There is no one face of homelessness. Homelessness is not just something that happens to drug addicts and alcoholics. Families face homelessness and according to Leftfootforward.com, “One in three of us are potentially one paycheck away from homelessness.” The Huffington Post reports that “Nearly 44 percent of American households don’t have enough savings to cover their basic expenses for three months.” In an event such as an illness or an accident, there just isn’t enough to cover those expenses. A surprising and sad statistic is that our elderly are being hit hard with low incomes and struggle just to stay afloat. Justin King, federal policy liaison for the New America Foundation said that due to lower incomes and the increasing cost of living, “without savings, you’re one misstep away from financial disaster” and that’s exactly how people end up searching for a place to live.
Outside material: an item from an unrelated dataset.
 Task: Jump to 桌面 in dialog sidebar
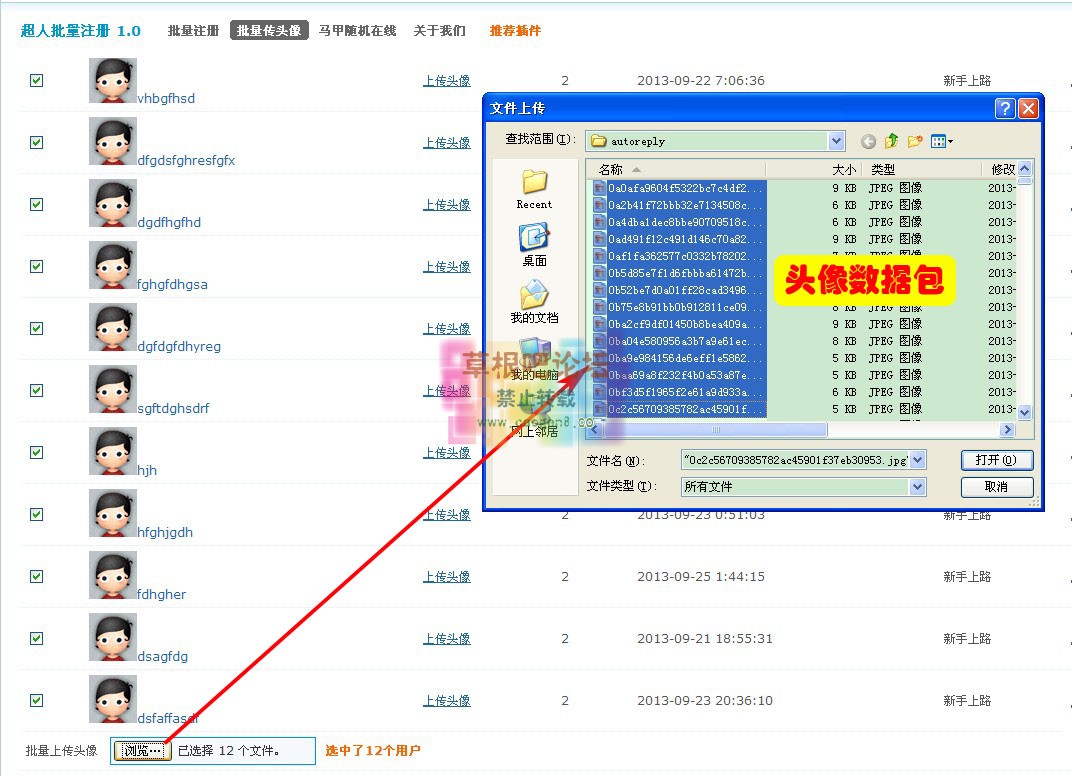534,244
These are the facts:
• 10% of Americans age 65 and older live below the poverty line
• A recent survey conducted by the U.S. Department of Housing and Urban Development revealed that 10.3% of the nation’s sheltered homeless persons were between 51 and 61 years old
• 37% of low-income seniors receive housing assistance
• In 2010 the monthly SSI payment for an individual was $703 – well below the poverty line.
• The SSI payment is intended not only to pay for housing but also supplement the costs of other basic needs. Yet if SSI represented an individual’s entire income and average costs of other essentials were subtracted, $181 would be an affordable rental price for housing.
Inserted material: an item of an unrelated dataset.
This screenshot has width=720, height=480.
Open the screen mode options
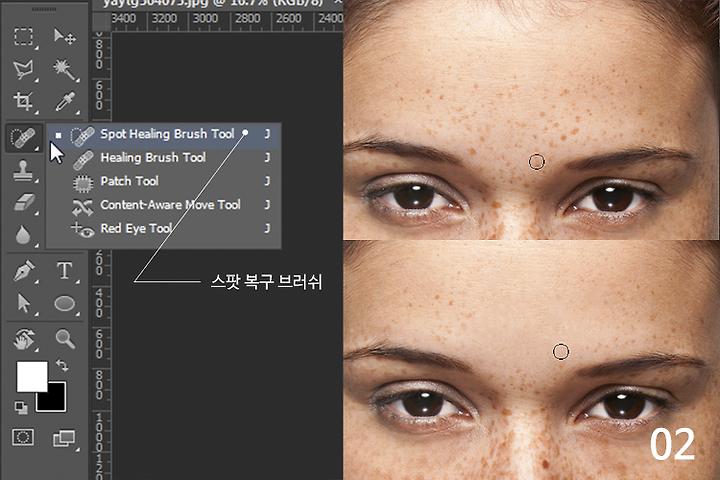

What can be served to assist our elderly? For one, we need to develop low income housing that is created specifically for the elderly. According to the Fair Housing Act, there is to be specific housing for the elderly but there isn’t enough. Temporary shelter needs to be more elderly friendly by having shelter that is easily acceptable, for example not on a second floor walk-up which many seniors find challenging.
Medical care is an ongoing problem for the elderly. The harsh conditions of life on the streets exacerbate existing chronic health conditions as well as illnesses that grow more common with age, such as diabetes, cardiac disease, circulatory problems, and hypertension. Of course life on the streets has its own band of health worries as there isn’t any type medical care. The simple cold develops into the bronchitis, yearly shots aren’t given, such as flu shots, and basic medical treatment isn’t met.
There are many concerns and questions regarding elderly homelessness. Federal, state and local communities are trying to work together to prevent the increase the number of those who fall into homelessness.